Two languages, too similar, competing in the same space.
Ron Stephens
rdsteph at earthlink.net
Thu Dec 27 18:36:15 EST 2001
I find this very interesting. Thanks for sharing it, it sounds very useful!
HarryO wrote:
> On Fri, 28 Dec 2001 09:56:29 +1100, Ron Stephens wrote:
>
> > ... But
> > now that Ruby is out there, it absorbs enormous mind share, and
> > development time to recreate libraries etc., which are already available
> > in Python, thus hurting Python.
>
> I have only tried it in a very minimal way, just to see that it did
> basically what was advertised, but you might be interested in this.
>
> There's a Ruby library that allows you to do things like:
>
> require 'python'
> require 'python/httplib'
>
> h = Py::Httplib::HTTP.new(host)
>
> h.putrequest('GET', path)
> h.putheader('Accept', 'text/html')
> h.putheader('Accept', 'text/plain')
> h.endheaders()
>
> Ie, the "require 'python'" makes pulling in Python libraries
> as simple as ...
>
> require 'python/SOME_PYTHON_LIB'
>
> which is almost as easy as doing it in Python.
>
> Similarly, referencing elements of such a library simply
> requires prefixing them with "Py::". Once you have a
> handle to a Python object, you call it the same way you
> would in Python.

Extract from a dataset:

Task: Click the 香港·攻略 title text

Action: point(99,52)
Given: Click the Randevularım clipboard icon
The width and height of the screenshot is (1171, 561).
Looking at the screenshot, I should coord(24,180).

I don't think one could make it much simpler.
>
> So, to some extent, it's possible to avoid reinventing the
> wheel. How well this works, I can't say, just that the
> examples I played with worked as advertised.
>
> Obviously, there's some overhead, in that it's running a copy
> of the Python interpreter to execute the Python code, but so
> long as the work the library is doing for one is larger than
> the actual overhead of the call to it, that shouldn't be a
> problem.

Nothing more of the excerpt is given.